Oliver tersentak, segera melepaskan jarak dari Laras. “Ini bukan seperti yang kalian pikirkan!” ujarnya, nada suaranya tegas tapi terburu-buru.
“Tidak seperti itu?” salah satu petani maju, menodongkan ujung cangkul ke arahnya. “Kami lihat jelas kau berada sangat dekat dengannya. Apa niatmu datang ke sini diam-diam, hah?”
Oliver berusaha menahan amarahnya. “Dia pingsan, aku hanya memeriksa keadaannya.”
Namun suara itu kalah oleh bisik-bisik para petani yang mulai meninggi. “Kau memang orang kaya, pemilik pabrik dari kota. Tapi itu bukan berarti kau bisa bebuat seenaknya di desa kami. Kalau bukan berniat macam-macam, kenapa masuk rumah gadis sendirian?”
Bapak Laras gemetar, tidak berani menatap Oliver terlalu lama. “Anda membuat nama baik anak saya hancur.”

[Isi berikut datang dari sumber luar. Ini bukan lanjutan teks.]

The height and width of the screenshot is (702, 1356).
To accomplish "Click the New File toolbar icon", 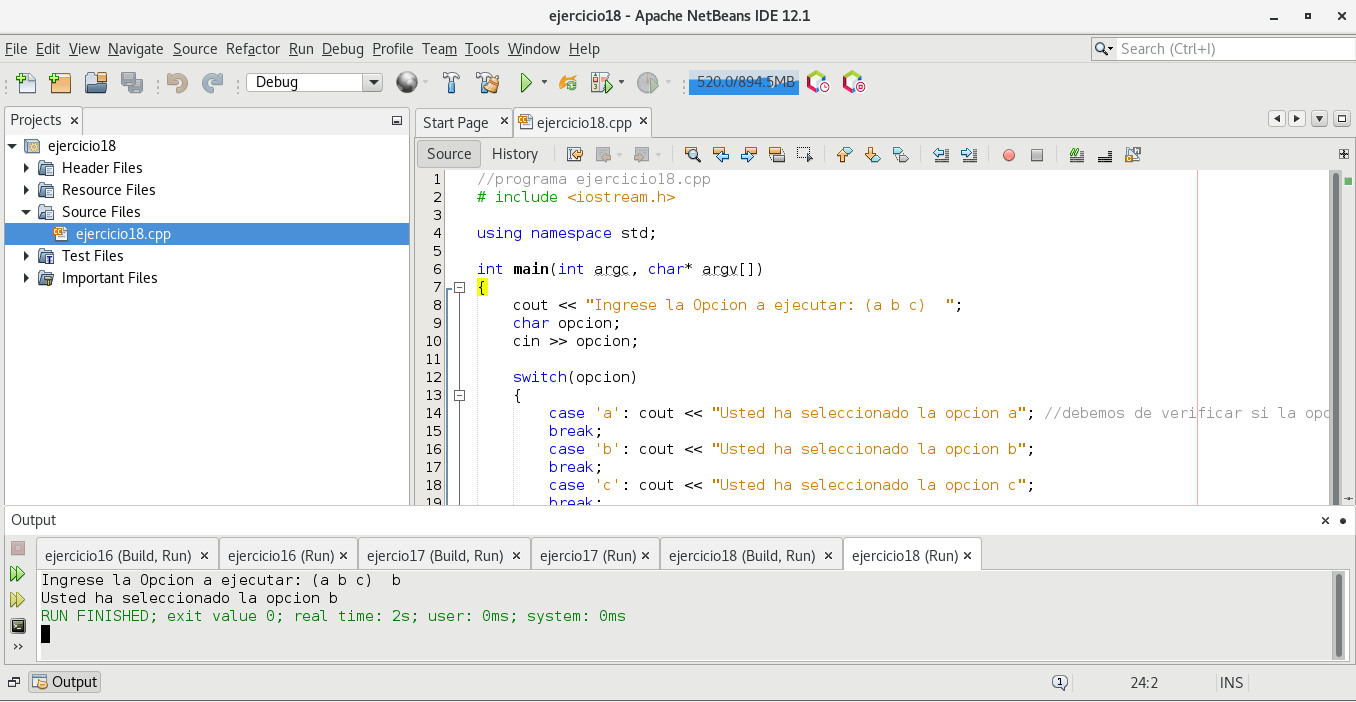I will [x=26, y=83].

Tepat saat itu Laras mengerang pelan. Kelopak matanya bergerak, lalu terbuka setengah. Ia menatap bingung wajah-wajah tegang di sekelilingnya. “Apa… apa yang terjadi…?” suaranya lemah, hampir tak terdengar.
Bapak segera mendekat. “Laras! Kau baik-baik saja?”

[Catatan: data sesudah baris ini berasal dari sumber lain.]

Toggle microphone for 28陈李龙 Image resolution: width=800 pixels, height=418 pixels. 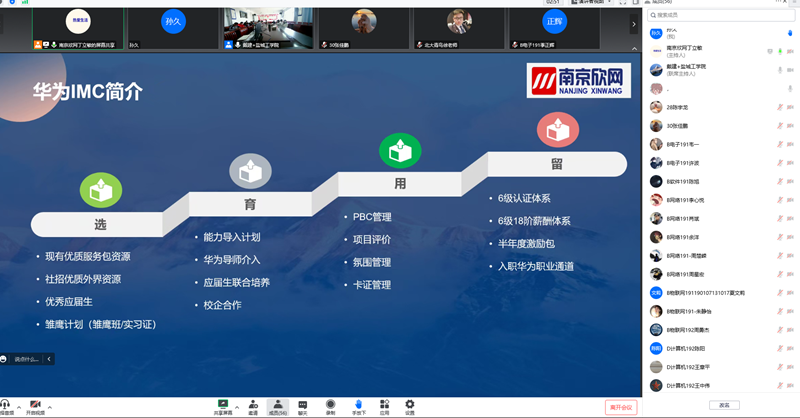(x=778, y=107)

Laras berusaha duduk, meski tubuhnya masih goyah. “Tadi… saya cuma pusing… lalu pingsan. Pak Oliver… hanya menjenguk. Tidak ada apa-apa, sungguh…”
Tapi suaranya kalah oleh gelombang tuduhan. Seorang petani mendengus keras. “Kami melihat dengan mata kepala sendiri! Kau pingsan, dan dia… wajahnya begitu dekat denganmu. Jelas-jelas dia mau melakukan sesuatu denganmu, Laras.”

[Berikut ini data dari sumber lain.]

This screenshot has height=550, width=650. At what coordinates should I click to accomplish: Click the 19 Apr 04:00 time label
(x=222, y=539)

Di tengah kebingungannya, Laras mencoba melakukan pembelaan terhadap Oliver. “Tadi Laras pusing lalu tidak sadar Pak. Tapi percayalah, Pak Oliver tidak melakukan apa-apa. Dia hanya mencoba menolong saya.”
Namun keheningan yang menggantung terasa menyesakkan. Tidak ada yang percaya pada kata-kata seorang gadis yang dianggap sudah 'ternodai' kesuciannya.
Bapak Laras menunduk, wajahnya dipenuhi rasa malu. Ia merasa gagal menjaga putri semata wayangnya. Apa yang harus ia katakana pada istrinya di surga nanti?! Bahunya bergetar keras. “Anakku…”
“Ini tidak bisa dibiarkan.” Seorang petani lain menepuk bahu bapak Laras, suaranya penuh tekanan. “Kita semua tahu aturan desa, ini aib. Kalau tidak, nama baik desa ini akan ikut tercemar.”
Oliver menegakkan bahu, tatapannya tajam menusuk mereka satu per satu. “Kalian pikir aku akan tunduk pada aturan konyol semacam ini?”
Oliver tahu posisinya terpojok. Di kota ia bebas berbuat semaunya dan tidak ada yang melarang. Dan di sini? Ia harus bertanggung jawab pada wanita yang bahkan ia sendiri tak berniat apa-apa padanya. Ini terlalu… tidak masuk akal.
Ia tidak pernah membayangkan hidupnya bisa berubah sedrastis ini hanya karena sebuah salah paham.
“Aku tidak melakukan apa-apa!” suara Oliver terdengar lantang. “Hanya orang bodoh yang percaya aku punya niat kotor pada gadis ini.”
Sementara Laras menunduk, air mata jatuh tanpa henti. Baginya semua ini seperti mimpi buruk.
“Bodoh katamu?!” salah satu petani maju, menunjuk wajah Oliver. “Kami melihat dengan mata kepala sendiri kau di dalam rumah dengan Laras! Anak gadis kampung ini bukan mainanmu, Tuan Muda!”
“Betul! Kalau kau lelaki bertanggung jawab, nikahi dia sekarang juga!” teriak yang lain.
Oliver mengangkat dagunya, senyum sinis tersungging. “Nikah? Dengan gadis udik ini? Jangan bercanda.”
Kata-katanya menyulut bara. Beberapa pemuda maju, melingkari Oliver agar tak bisa kabur. Laras hanya bisa menangis, berusaha menjelaskan dengan suara parau.
“Tidak ada yang terjadi diantara kami… sungguh. Pak Oliver hanya… hanya menjenguk saya. Saya pusing, lalu tiba-tiba pingsan. Saat sadar… sudah ramai begini…”
Namun penjelasannya tidak digubris. Suara-suara keras menenggelamkan tangisannya.